[Stored items]
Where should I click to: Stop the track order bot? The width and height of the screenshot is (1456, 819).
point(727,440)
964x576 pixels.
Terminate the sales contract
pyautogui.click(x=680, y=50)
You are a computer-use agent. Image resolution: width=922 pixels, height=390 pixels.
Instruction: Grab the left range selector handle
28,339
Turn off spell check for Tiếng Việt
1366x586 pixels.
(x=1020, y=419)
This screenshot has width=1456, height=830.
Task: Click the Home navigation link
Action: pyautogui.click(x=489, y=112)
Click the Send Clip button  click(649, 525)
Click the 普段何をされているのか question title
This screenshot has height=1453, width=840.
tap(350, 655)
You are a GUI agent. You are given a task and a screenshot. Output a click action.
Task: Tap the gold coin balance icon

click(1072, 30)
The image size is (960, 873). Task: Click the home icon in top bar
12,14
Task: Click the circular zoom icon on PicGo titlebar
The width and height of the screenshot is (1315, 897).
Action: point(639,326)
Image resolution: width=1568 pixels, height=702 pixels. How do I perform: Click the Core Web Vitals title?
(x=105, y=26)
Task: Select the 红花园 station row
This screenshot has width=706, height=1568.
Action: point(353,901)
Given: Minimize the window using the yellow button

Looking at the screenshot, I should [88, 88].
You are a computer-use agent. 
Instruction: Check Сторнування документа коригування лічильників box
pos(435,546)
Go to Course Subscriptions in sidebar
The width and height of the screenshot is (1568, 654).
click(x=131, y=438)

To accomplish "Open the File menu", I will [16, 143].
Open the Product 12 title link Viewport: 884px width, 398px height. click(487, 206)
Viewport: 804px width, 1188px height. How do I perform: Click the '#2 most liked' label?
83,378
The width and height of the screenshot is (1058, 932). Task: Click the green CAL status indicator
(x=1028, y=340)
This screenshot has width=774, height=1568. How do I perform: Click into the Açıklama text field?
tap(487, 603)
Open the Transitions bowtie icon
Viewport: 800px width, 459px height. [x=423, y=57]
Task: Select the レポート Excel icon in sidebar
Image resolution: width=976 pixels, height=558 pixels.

• Task prompt:
The data should be copied out in full, exactly as it reads.

• Answer to this exercise:
Where should I click to: Stop the track order bot? The width and height of the screenshot is (1456, 819).
point(727,440)
964x576 pixels.
Terminate the sales contract
pyautogui.click(x=680, y=50)
You are a computer-use agent. Image resolution: width=922 pixels, height=390 pixels.
Instruction: Grab the left range selector handle
28,339
Turn off spell check for Tiếng Việt
1366x586 pixels.
(x=1020, y=419)
This screenshot has width=1456, height=830.
Task: Click the Home navigation link
Action: pyautogui.click(x=489, y=112)
Click the Send Clip button  click(649, 525)
Click the 普段何をされているのか question title
This screenshot has height=1453, width=840.
tap(350, 655)
You are a GUI agent. You are given a task and a screenshot. Output a click action.
Task: Tap the gold coin balance icon

click(1072, 30)
The image size is (960, 873). Task: Click the home icon in top bar
12,14
Task: Click the circular zoom icon on PicGo titlebar
The width and height of the screenshot is (1315, 897).
Action: point(639,326)
Image resolution: width=1568 pixels, height=702 pixels. How do I perform: Click the Core Web Vitals title?
(x=105, y=26)
Task: Select the 红花园 station row
This screenshot has width=706, height=1568.
Action: point(353,901)
Given: Minimize the window using the yellow button

Looking at the screenshot, I should [88, 88].
You are a computer-use agent. 
Instruction: Check Сторнування документа коригування лічильників box
pos(435,546)
Go to Course Subscriptions in sidebar
The width and height of the screenshot is (1568, 654).
click(x=131, y=438)

To accomplish "Open the File menu", I will [16, 143].
Open the Product 12 title link Viewport: 884px width, 398px height. click(487, 206)
Viewport: 804px width, 1188px height. How do I perform: Click the '#2 most liked' label?
83,378
The width and height of the screenshot is (1058, 932). Task: Click the green CAL status indicator
(x=1028, y=340)
This screenshot has width=774, height=1568. How do I perform: Click into the Açıklama text field?
tap(487, 603)
Open the Transitions bowtie icon
Viewport: 800px width, 459px height. [x=423, y=57]
Task: Select the レポート Excel icon in sidebar
Image resolution: width=976 pixels, height=558 pixels.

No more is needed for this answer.